La vérité du mot c’est le silence qui le suit, la vérité de l’amour c’est le silence qui le précède. Car il nous faut conquérir l’âme du monde pour l’accomplir ou le brûler. Pour l’accomplir en le brûlant.

Franck.

16 mai 2005

Mes étoiles.....

Je ne l’ai pas encore dit ici, mon autre passion c’est l’astrologie. Attention, il ne faut pas qu’il y ait de confusion. Mon astrologie n’est pas celle que vous connaissez. Mon astrologie c’est une poétique. C’est lire ou relire le monde avec des yeux d’enfant. L’astrologie, pour moi, n’est ni plus, ni moins vraie qu’un poème. Elle ne vaut que dans l’instant où elle se dit. Elle n’a d’intérêt que si elle approfondit le mystère en nous, et non quand elle semble le résoudre. Des choses résonnent et il faut tendre l’âme comme si l’on tendait l’oreille. Elle se dit dans les murmures avec la voix du lait, avec les mots blancs.

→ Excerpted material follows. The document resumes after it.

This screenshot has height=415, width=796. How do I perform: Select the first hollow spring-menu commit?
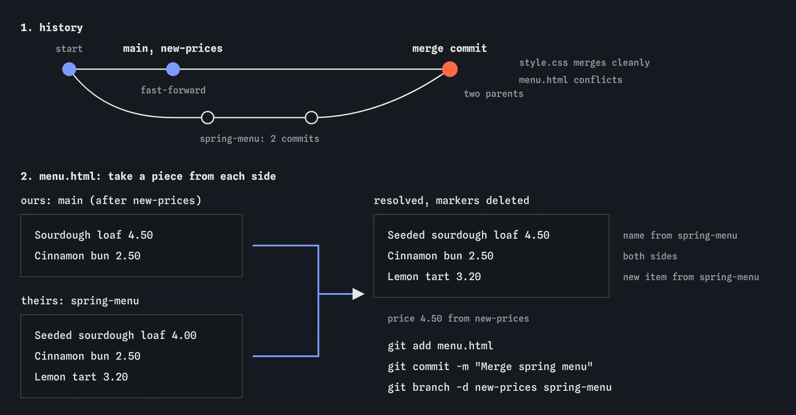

Les astrologues aujourd’hui sont tristes et piteux, ils bafouent une vieille dame sans vergogne. Ils font commerce de ses derniers atouts. Ils saccagent le ciel de leurs désirs impurs, de leur savoir médiocre. Décidément l’astrologie est trop sérieuse pour la laisser aux astrologues.

L’astrologie c’est un chemin. Un chemin de lumières, parfois un chemin de douleurs. Souvent de douleurs. Elle ne se prouve pas, elle se dit comme un conte dont les mots alimentent le feu crépitant de nos vies dans ce qu’elles ont de plus secret, de plus indicible.

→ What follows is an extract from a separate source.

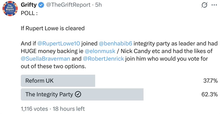Click the 18 hours left label
The image size is (220, 114).
(x=69, y=109)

L’astrologie est belle et généreuse, cela fait des milliers d’années qu’elle tente d’apporter une parcelle de sens à notre chaos intérieur, cela fait des milliers d’années que des hommes et des femmes, - les astrologues -, ont tourné des yeux effarés vers les cieux silencieux pour entamer un dialogue jusqu’à présent ininterrompu… et s’arracher les yeux…. et l’âme… à sentir vibrer en eux la musique des sphères.

Un jour les premiers hommes ont décidé d’affronter la nuit, ils ont tourné leurs faces tremblantes vers l’espace obscur, puis ont senti monter en eux une vague de ténèbres…. Chaque nuit représentait l’instant étrange, mystérieux, où, de la peur conquise naissait des désirs nouveaux, chaque nuit ouvrait sur des contrées insolites….. Nous sommes les héritiers de ces conquérants crépusculaires, de ces charmeurs d’ombres au cœur des nuits opaques. A l’instar de l’Ermite nous promenons une faible lumière sur les mystères de l’univers, à l’instar de l’Ermite nous traversons solitaires l’espace et le temps des hommes, les yeux tournés vers l’intérieur, vers nos lieux sombres et inquiétants…..

Sous notre lampe vacillante il arrive parfois que de notre désarrois surgisse la révélation d’une certitude absolu, mais vulnérable qui embrase tout notre être….  La certitude que nous sommes possesseurs d’un ciel entier, que l’instant du ciel qu’il nous ait demandé de vivre à travers nos étoiles est aussi un temps d’éternité…..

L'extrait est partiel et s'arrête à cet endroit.